Faulty contracts, lying witnesses, favoritism, and more make it impossible for a perfectly just society to exist. When people do not love the truth, innocent men and women go to jail, unscrupulous lawyers can be paid large sums to mount effective defenses of the guilty, lawful agreements are broken, and the abuse of citizens by the powerful becomes commonplace. Returning to our study of the revelation of the Ten Commandments in the old covenant and their fulfillment in the new, we now turn to the ninth commandment, which is designed to hold people accountable for the truth of their speech.

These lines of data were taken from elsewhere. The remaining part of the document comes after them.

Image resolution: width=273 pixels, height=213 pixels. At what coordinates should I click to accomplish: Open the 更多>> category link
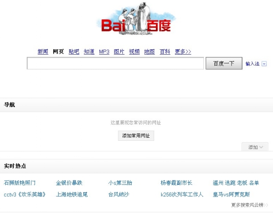(183, 52)
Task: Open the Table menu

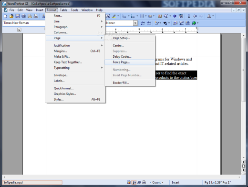Action: (63, 10)
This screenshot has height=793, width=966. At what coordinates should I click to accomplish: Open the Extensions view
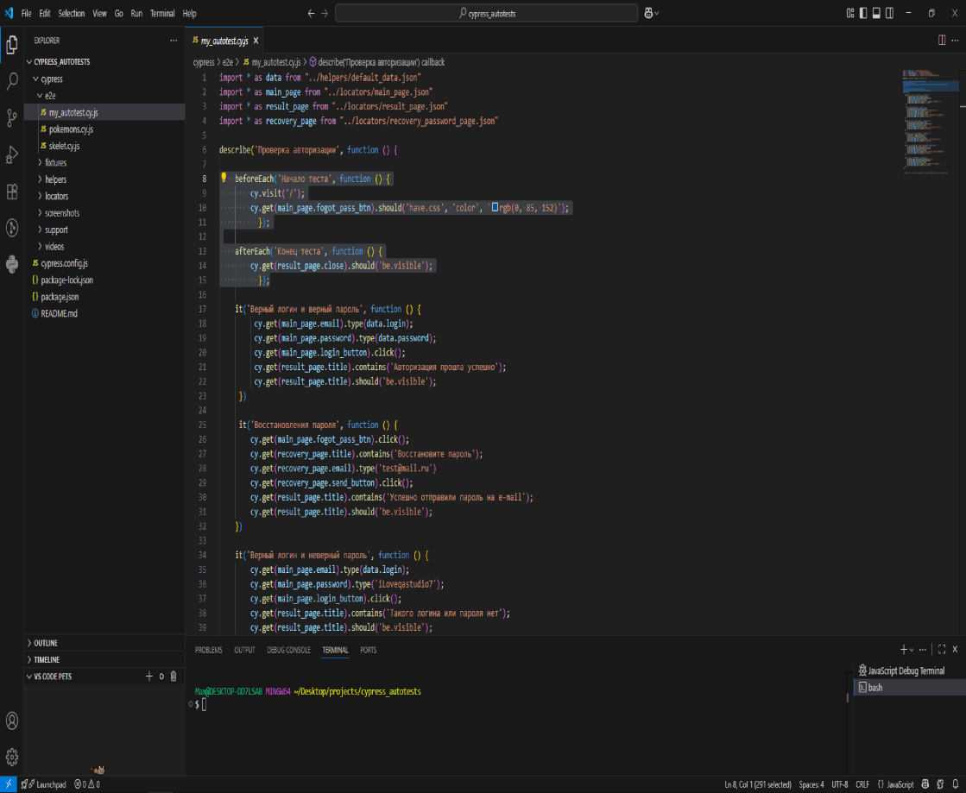click(12, 192)
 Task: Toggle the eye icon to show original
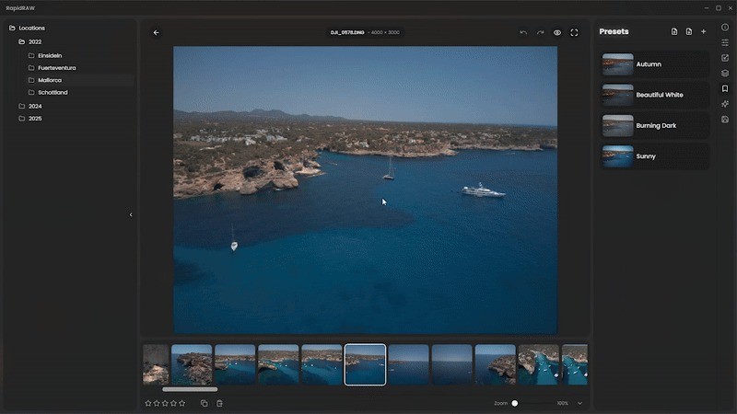pyautogui.click(x=556, y=32)

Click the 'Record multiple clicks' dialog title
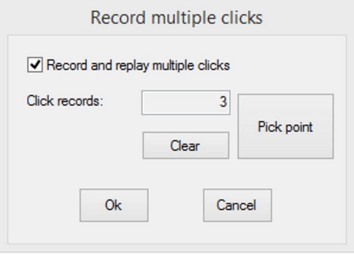pos(177,18)
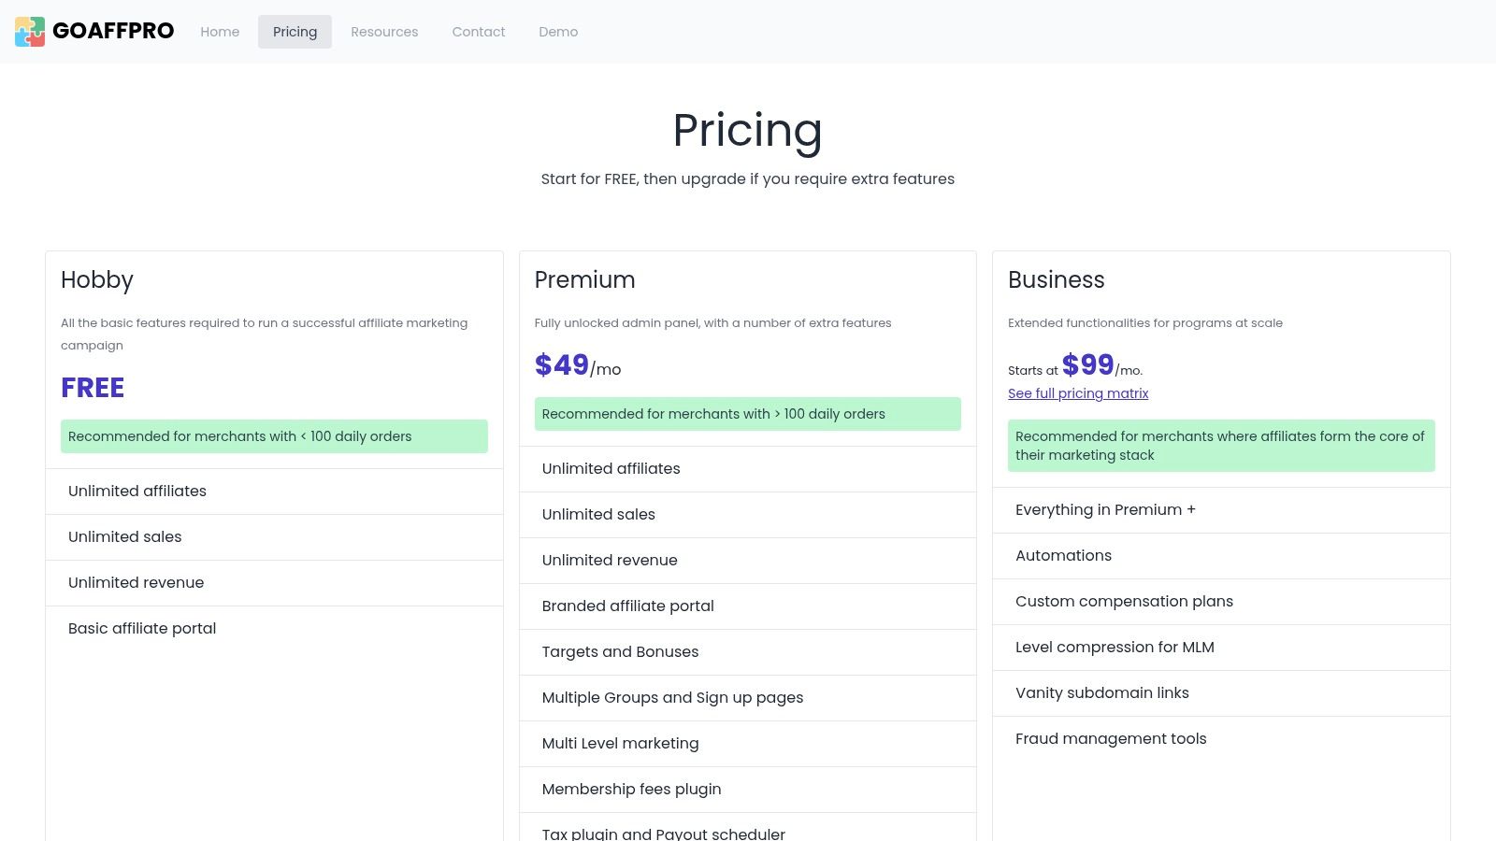Viewport: 1496px width, 841px height.
Task: Click the Hobby FREE price label
Action: (93, 388)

Exodus 20:16 has as its first aim the regulation of witness testimony in the courtroom. As one commentator has noted, judges and attorneys can do their jobs with integrity, but the whole legal system fails to protect the innocent and convict the guilty when witnesses can lie with impunity. So concerned is God to protect justice that in ancient Israel, a malicious, lying witness was to bear the same punishment that the accused would have endured if the false word had led to a false conviction (Deut. 19:15–21). Yet the legal setting is not the only one in which the ninth commandment is to function. Like the rest of the Decalogue, its application is broader, as is seen in the Lord’s concern for truth throughout Scripture (Ps. 15:1–3; Prov. 23:23; John 4:24).

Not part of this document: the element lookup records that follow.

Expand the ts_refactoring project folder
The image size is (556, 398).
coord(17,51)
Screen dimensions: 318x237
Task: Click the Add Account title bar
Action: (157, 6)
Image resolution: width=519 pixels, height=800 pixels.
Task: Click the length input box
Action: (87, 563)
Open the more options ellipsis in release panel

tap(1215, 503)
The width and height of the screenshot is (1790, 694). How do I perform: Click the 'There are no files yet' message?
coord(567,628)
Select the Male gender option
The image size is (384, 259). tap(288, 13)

John Calvin comments, “Although God seems only to prescribe that no one, for the purpose of injuring the innocent, should go into court, and publicly testify against him, yet it is plain that the faithful are prohibited from all false accusations, and not only such as are circulated in the streets, but those which are stirred in private houses and secret corners.” Given this reality, it is easy to see that the ninth commandment is perhaps the law most often broken in the covenant community, or at least the statute most overlooked. How easily do we repeat gossip or allow others to be slandered in our presence without saying anything? Today, rumors are spread online, and professing Christians sign up on blogs under false names and post insulting comments about other believers and public figures. All of these are violations of the ninth commandment, which orders us to watch what we say in order that it might be nothing but the truth.